■ Work instructions: Give the records again exactly. Pictures do not belong in the copy.

Stored data entries:
--------

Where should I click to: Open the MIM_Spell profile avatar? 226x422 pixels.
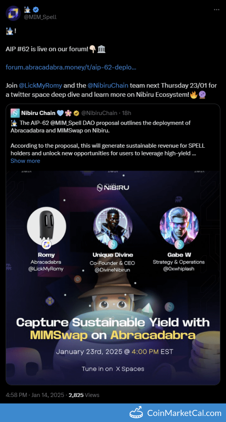(13, 13)
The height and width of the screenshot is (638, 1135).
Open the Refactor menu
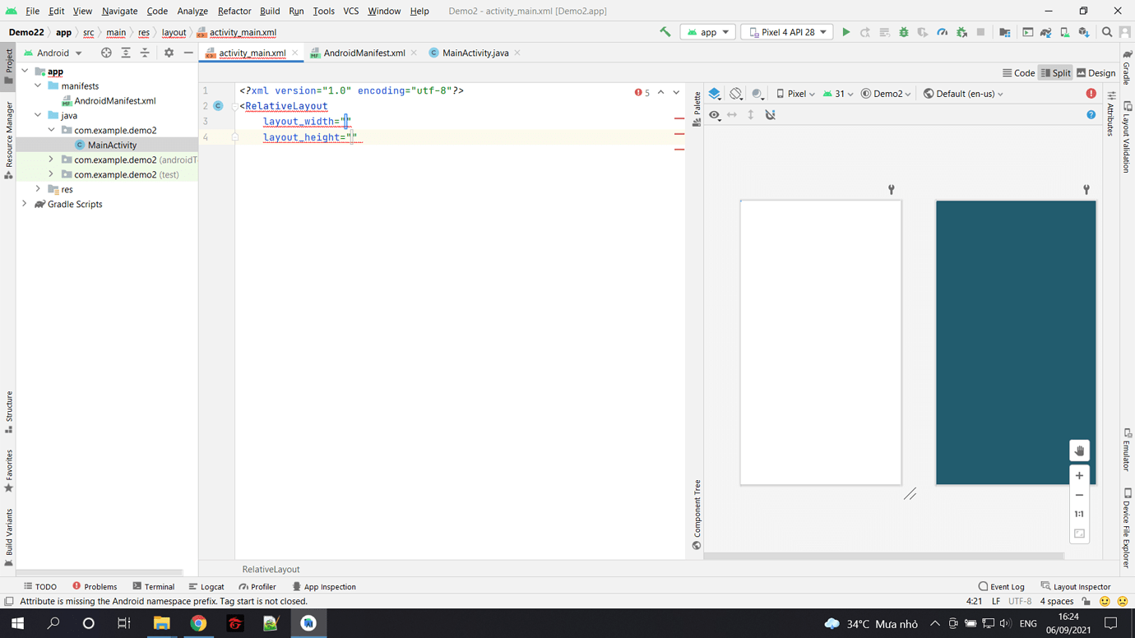(234, 12)
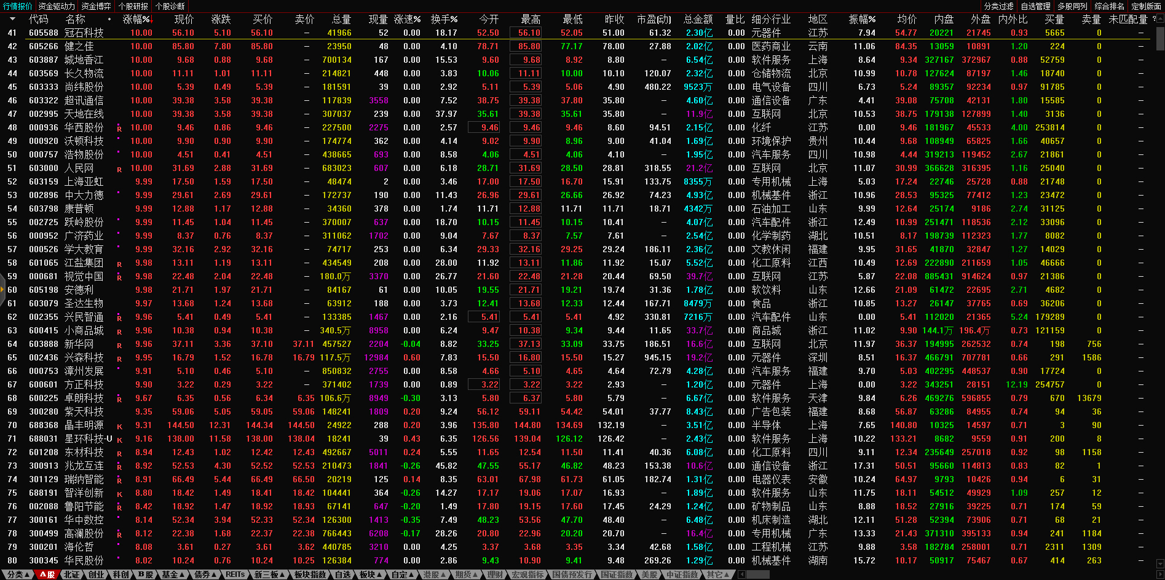This screenshot has height=580, width=1165.
Task: Click the R marker beside 华西股份
Action: coord(119,129)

--------

■ Solution for this exercise:
Where should I click to: Open the MIM_Spell profile avatar? 226x422 pixels.
(13, 13)
The height and width of the screenshot is (638, 1135).
Open the Refactor menu
(234, 12)
This screenshot has height=580, width=1165.
Task: Click the R marker beside 华西股份
Action: coord(119,129)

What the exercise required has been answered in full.